Agrarisch Encyclopedie

Veerman (1954)

Gepubliceerd op 17-11-2021

Houthandel

betekenis & definitie

De h. vormt de schakel tussen producent en verbruiker. In enkele gevallen koopt de consument het hout rechtstreeks van de bosbezitter; dit betreft uit de aard der zaak gewoonlijk kleine partijen, b.v. boerengeriefhout.

Meestal komt het eerst in handen van zagerij-eigenaar of houthandelaar. Dit kan op tweeërlei wijze geschieden:

1. Op stam, zodat de koper zorgt voor het vellen en de opwerking. Voor grote complexen geschiedt dit slechts in weinig ontwikkelde streken b.v. het djatihout in het voormalige Ned. Indië in de periode van ca 1865-ca 1900.

Men onderscheidde

a. pachtschatpercelen en
b. retributiepcrcelen.

Bij a. werd de houthoeveelheid geschat en tegen de pachtschat afgestaan. De schatting was moeilijk en er was onvoldoende controle op diefstal uit aangrenzende percelen.

Bij b. werd de koopsom bepaald aan de hand van de verkregen houtwerken. Dit gaf aanleiding tot verspilling, omdat de koper alleen velde en opwerkte, wat hij het beste kon verkopen.

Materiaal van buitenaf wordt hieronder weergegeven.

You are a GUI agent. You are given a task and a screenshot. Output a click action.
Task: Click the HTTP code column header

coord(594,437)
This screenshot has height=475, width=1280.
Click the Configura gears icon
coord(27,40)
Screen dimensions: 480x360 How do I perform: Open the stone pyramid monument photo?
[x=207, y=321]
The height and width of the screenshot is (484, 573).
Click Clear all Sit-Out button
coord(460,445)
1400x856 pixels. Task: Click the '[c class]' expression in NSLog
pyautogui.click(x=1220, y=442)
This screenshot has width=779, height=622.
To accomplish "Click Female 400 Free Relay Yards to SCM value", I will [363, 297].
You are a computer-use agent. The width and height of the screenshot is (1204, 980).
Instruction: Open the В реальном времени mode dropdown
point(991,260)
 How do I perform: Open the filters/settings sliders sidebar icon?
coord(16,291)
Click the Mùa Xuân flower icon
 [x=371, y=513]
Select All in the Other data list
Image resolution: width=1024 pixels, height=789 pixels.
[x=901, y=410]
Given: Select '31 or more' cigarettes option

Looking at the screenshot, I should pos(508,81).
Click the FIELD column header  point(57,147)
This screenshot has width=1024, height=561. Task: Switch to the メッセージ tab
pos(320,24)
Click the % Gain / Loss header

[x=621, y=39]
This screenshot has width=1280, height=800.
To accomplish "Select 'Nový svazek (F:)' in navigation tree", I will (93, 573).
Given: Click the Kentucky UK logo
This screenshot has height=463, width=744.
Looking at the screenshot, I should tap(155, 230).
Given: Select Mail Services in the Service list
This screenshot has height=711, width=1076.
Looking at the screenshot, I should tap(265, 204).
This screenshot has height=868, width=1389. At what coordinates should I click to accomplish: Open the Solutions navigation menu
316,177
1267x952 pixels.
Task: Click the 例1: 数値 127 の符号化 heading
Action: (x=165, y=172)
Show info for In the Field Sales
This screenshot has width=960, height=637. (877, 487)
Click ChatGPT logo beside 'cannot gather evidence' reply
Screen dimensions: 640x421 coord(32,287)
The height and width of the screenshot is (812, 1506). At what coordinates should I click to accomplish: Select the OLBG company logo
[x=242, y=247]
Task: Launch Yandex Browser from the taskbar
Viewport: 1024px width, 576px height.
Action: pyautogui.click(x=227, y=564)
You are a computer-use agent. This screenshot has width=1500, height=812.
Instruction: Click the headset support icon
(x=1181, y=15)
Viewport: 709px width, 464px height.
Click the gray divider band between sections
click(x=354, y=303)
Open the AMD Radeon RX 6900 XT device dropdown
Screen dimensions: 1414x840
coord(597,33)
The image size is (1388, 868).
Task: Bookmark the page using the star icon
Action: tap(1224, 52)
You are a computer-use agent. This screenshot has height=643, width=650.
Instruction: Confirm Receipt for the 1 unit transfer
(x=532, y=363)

In gemengde trop. loofhoutbossen, waaruit alleen de waardevolle houtsoorten worden geëxploiteerd en een juiste taxatie vooraf dus vrijwel ondoenlijk is. worden gewoonlijk z.g. bosconcessies uitgegeven. Hierbij betaalt de concessionaris in de regel een zeker bedrag (pachtsom of royalty) per jaar en per ha en daarnaast een retributie per m3 gekapt hout. In Sur. wordt deze retributie geheven per blok istam of gedeelte daarvan), ongeacht de inhoud. In Ned. komt eveneens verkoop op stam voor, doch hier betreft het meestal kleine percelen opgaand hout of afzonderlijke bomen, in ieder geval geen grote complexen.

2. Na veiling door de boseigenaar, die ook top en takken verwijdert en soms de stammen sorteert. Meestal verzorgt hij ook het transport naar weg of stapelplaats.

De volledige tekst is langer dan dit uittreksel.